### Extract:
-*-

2.2 Payment of Interest. (a) The Borrower shall pay interest
to the Agent for the account of each Lender on the outstanding and
unpaid principal amount of each Revolving Loan made by such Lender for
the period commencing on the date of such Revolving Loan until such
Revolving Loan shall be due at the then applicable Base Rate for Base
Rate Loans or applicable Eurodollar Rate for Eurodollar Rate Loans, as
designated by the Authorized Representative pursuant to Section 2.1;
provided, however, that if any amount shall not be paid when due (at
maturity, by acceleration or otherwise), all amounts outstanding
hereunder shall bear interest thereafter at the Default Rate.
(b) Interest on each Revolving Loan shall be computed on the
basis of a year of 360 days and calculated in each case for the actual
number of days elapsed. Interest on each Revolving Loan shall be paid
(i) quarterly in arrears on the last Business Day of each March, June,
September and December, commencing June 30, 1998 for each Base Rate
Loan, (ii) on the last day of the applicable Interest Period for each
Eurodollar Rate Loan, and (iii) upon payment in full of the principal
amount of such Revolving Loan.
2.3. Payment of Principal . (a) Manner of Payment. The
principal amount of each Revolving Loan shall be due and payable to the
Agent for the benefit of each Lender in full on the Revolving Credit
Termination Date, or earlier as specifically provided herein. The
principal amount of any Base Rate Loan may be prepaid in whole or in
part at any time. The principal amount of any Eurodollar Rate Loan may
be prepaid only at the end of the applicable Interest Period unless the
Borrower shall pay to the Agent for the account of the Lenders the
additional amount, if any, required under Section 5.4. All prepayments
of Revolving Loans made by the Borrower shall be in the amount of (i)
$750,000 or such greater amount which is an integral multiple of
29
$500,000 in the case of Eurodollar Rate Loans, (ii) $500,000 or such
greater amount which is an integral multiple of $100,000 in the case of
Base Rate Loans, or (iii) the amount equal to all Revolving Credit
Outstandings and all interest accrued thereon or such other amount as
necessary to comply with Section 2.1(b) or Section 2.8.
(b) Mandatory Prepayments. The Borrower shall make the
following required prepayments, each such payment to be made to the
Agent for the benefit of the Lenders within the time period specified
below:
(i) Equity Offerings. The Borrower shall make, or shall cause
each applicable Subsidiary or any professional corporation or
association whose financial results are included in the consolidated
financial statements of the Borrower to make, a prepayment from the Net
Proceeds of any Equity Offering in an amount equal to one hundred
percent (100%) of such Net Proceeds, but excluding up to $20,000,000 in
Net Proceeds of an Equity Offering of the Borrower within ninety (90)

-*-

### Your goal:
Pick up the credit agreement excerpt above on interest and principal payments at the point where it stops, and continue it.

### Dataset content:
-*-

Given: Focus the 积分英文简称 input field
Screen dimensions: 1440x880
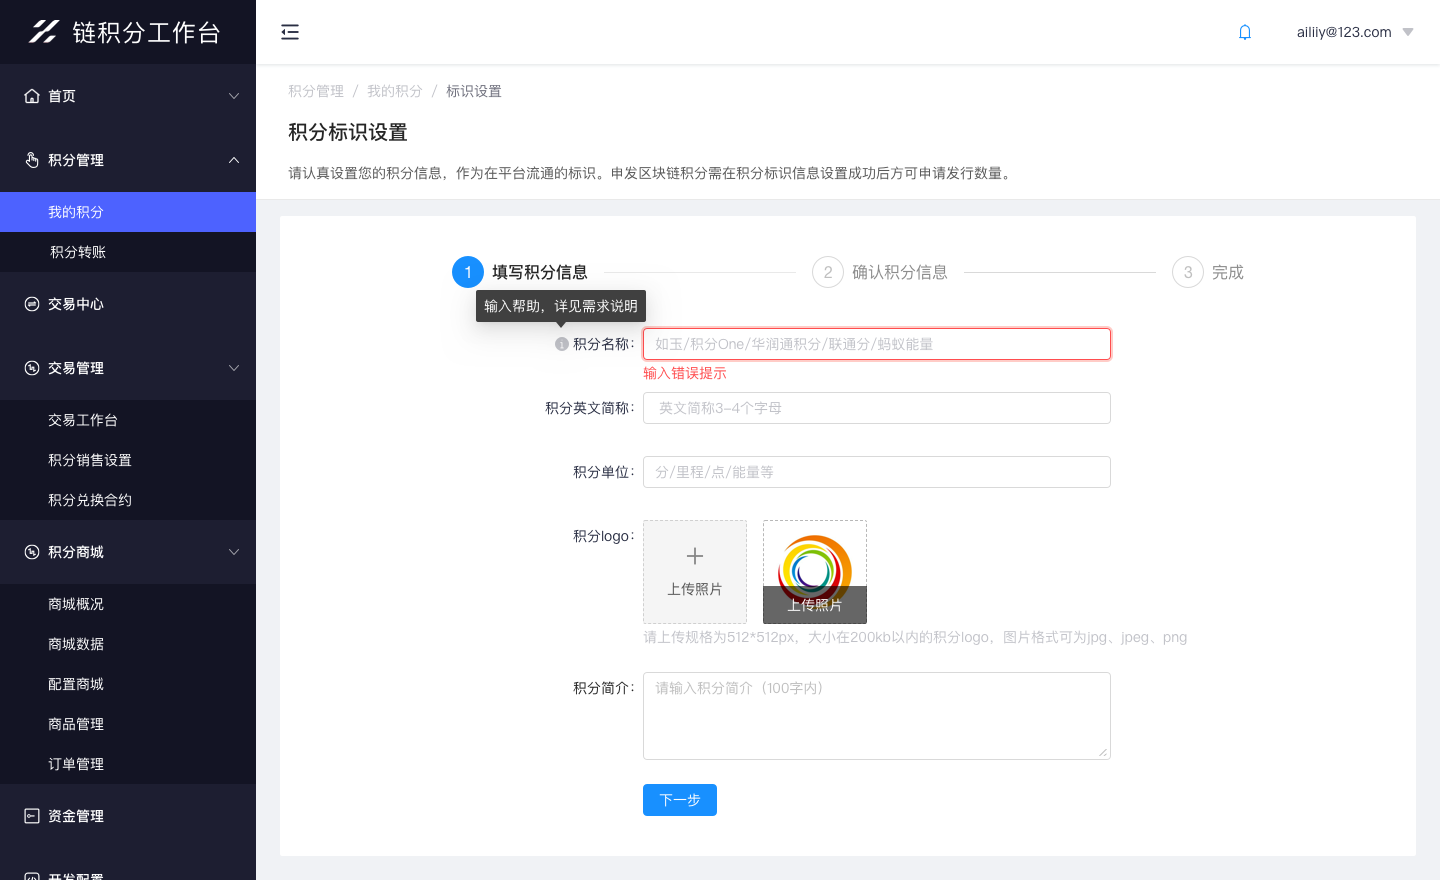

-*-

### Reply:
days of the Closing Date. Each such prepayment shall be made within
fifteen (15) Business Days of receipt of such Net Proceeds and upon not
less than three (3) Business Days' written notice to the Agent, and
shall include within one (1) Business Day of repayment a certificate of
an Authorized Representative setting forth in reasonable detail the
calculations utilized in computing the amount of the Net Proceeds.
(ii) Debt Offerings. The Borrower shall make, or shall cause
each applicable Subsidiary or any professional corporation or
association whose financial results are included in the consolidated
financial statements of the Borrower to make, a prepayment from the Net
Proceeds of any Debt Offering in an amount equal to one hundred percent
(100%) of such Net Proceeds. Each such prepayment shall be made within
fifteen (15) Business Days of receipt of such Net Proceeds and upon not
less than three (3) Business Days' written notice to the Agent, and
shall include within one (1) Business Day of repayment a certificate of
an Authorized Representative setting forth in reasonable detail the
calculations utilized in computing the amount of the Net Proceeds.
(iii) Asset Dispositions. The Borrower shall make, or shall
cause each applicable Subsidiary or any professional corporation or
association whose financial results are included in the consolidated
financial statements of the Borrower to make, a prepayment from the Net
Proceeds of any Asset Disposition in an amount equal to one hundred
percent (100%) of such Net Proceeds, but excluding the Net Proceeds of
any Excluded Asset Disposition. Each such prepayment shall be made
within fifteen (15) Business Days of receipt of such Net Proceeds and
upon not less than three (3) Business Days' written notice to the
Agent, and shall include within one (1) Business Day of repayment a
certificate of an Authorized Representative setting forth in reasonable
detail the calculations utilized in computing the amount of the Net
Proceeds.
All mandatory prepayments made pursuant to this Section 2.3
shall permanently reduce the Total Revolving Credit Commitment by the
amount of such mandatory prepayment and shall be applied first to all
Base Rate Loans until all Base Rate Loans shall have been repaid and
30
then to Eurodollar Rate Loans. Any prepayment of a Eurodollar Rate Loan
pursuant to this Section 2.3 other than on the last day of an Interest
Period shall be accompanied by the additional payment, if any, required
under Section 5.4 hereof.
2.4. Non-Conforming Payments. (a) Each payment of principal
(including any prepayment) and payment of interest and fees, and any
other amount required to be paid to the Lenders with respect to the
Revolving Loans, shall be made to the Agent at the Principal Office,
for the account of each Lender, in Dollars and in immediately available
funds before 12:30 P.M. on the date such payment is due. The Agent may,
but shall not be obligated to, debit the amount of any such payment
which is not made by such time to any ordinary deposit account, if any,
of the Borrower with the Agent.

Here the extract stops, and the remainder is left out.